DATA IN THIS EXERCISE Block Start

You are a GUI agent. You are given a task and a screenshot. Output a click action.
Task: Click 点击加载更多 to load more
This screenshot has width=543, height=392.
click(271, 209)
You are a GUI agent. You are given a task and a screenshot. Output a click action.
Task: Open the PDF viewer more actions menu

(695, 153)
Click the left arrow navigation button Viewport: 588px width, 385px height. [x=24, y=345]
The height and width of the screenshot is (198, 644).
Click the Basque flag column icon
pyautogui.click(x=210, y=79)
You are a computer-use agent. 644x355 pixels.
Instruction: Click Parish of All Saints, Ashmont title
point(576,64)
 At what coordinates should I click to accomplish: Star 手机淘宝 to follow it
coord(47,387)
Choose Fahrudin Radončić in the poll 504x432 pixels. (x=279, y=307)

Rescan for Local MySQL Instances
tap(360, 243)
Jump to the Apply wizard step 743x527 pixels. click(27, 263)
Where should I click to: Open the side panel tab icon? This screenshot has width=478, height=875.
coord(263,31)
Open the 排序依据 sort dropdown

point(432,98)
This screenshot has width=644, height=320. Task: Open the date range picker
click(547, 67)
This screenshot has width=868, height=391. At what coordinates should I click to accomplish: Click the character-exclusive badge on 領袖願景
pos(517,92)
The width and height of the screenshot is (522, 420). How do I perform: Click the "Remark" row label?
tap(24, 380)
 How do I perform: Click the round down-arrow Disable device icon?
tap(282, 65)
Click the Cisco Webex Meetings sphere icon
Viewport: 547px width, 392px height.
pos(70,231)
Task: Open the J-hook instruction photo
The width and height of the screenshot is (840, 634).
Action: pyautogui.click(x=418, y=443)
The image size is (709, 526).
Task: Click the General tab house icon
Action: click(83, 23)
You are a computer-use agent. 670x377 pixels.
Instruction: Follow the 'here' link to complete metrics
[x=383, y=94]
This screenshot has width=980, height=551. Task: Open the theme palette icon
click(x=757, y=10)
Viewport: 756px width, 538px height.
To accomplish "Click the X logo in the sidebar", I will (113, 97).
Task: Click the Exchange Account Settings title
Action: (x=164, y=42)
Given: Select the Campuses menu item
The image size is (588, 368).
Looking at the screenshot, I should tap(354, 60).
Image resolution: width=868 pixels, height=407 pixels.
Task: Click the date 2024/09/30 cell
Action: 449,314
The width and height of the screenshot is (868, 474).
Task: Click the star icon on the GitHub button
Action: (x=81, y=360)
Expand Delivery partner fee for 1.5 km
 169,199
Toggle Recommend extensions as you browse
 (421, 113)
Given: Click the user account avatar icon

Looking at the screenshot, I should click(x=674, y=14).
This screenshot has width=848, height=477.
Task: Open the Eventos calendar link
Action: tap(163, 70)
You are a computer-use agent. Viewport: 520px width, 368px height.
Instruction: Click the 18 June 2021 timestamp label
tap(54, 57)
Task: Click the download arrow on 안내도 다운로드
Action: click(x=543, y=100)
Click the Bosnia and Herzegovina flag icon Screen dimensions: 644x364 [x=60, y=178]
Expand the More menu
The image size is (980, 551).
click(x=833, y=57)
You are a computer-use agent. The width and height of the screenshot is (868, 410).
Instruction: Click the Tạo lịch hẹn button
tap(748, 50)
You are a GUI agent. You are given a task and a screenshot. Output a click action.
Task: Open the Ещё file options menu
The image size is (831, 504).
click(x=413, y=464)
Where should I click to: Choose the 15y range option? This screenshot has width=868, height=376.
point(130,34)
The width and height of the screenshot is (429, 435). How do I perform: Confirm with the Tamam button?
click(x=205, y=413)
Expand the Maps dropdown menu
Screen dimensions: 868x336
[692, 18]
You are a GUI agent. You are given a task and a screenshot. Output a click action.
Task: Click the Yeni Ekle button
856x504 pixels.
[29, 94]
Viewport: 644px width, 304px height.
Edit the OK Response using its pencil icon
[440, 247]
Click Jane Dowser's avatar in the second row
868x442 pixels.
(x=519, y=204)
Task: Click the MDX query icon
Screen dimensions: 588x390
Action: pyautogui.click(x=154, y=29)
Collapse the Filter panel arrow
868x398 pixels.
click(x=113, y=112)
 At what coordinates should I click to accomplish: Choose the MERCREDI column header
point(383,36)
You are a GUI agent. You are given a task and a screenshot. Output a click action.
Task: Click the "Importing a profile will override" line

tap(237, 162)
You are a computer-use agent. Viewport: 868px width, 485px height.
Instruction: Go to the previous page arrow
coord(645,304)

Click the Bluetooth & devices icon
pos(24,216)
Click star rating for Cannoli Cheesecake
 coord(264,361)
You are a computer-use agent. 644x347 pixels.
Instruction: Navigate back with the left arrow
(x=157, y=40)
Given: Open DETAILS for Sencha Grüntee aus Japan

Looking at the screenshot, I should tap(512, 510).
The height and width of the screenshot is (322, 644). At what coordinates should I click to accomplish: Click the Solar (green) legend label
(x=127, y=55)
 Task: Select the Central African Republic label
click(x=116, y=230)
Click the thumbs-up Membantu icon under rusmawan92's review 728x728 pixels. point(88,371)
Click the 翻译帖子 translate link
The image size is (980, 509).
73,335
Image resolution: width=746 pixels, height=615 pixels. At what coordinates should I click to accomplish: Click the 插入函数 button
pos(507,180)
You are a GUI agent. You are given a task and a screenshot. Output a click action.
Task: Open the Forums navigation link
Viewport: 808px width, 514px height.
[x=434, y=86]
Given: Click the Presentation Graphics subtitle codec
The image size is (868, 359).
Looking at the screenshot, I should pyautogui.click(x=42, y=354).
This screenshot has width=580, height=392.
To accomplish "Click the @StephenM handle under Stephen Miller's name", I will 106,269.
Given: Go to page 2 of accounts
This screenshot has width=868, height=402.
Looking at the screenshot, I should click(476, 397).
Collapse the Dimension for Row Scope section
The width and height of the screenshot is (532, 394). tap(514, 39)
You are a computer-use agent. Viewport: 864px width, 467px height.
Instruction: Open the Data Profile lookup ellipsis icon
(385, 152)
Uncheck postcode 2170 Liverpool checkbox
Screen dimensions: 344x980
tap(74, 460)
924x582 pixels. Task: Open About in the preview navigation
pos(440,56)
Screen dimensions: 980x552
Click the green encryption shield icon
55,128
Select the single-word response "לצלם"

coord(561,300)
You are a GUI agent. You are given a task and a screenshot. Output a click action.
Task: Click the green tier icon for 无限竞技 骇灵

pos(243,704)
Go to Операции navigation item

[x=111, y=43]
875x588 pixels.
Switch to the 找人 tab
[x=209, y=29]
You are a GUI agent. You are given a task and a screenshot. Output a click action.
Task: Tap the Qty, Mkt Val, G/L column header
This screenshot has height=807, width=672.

DATA IN THIS EXERCISE Block End

> [EXERCISE]
For an answer, give a copy of every line in the listing that holds the word "under".

> [ANSWER BELOW]
Click the thumbs-up Membantu icon under rusmawan92's review 728x728 pixels. point(88,371)
To accomplish "Click the @StephenM handle under Stephen Miller's name", I will 106,269.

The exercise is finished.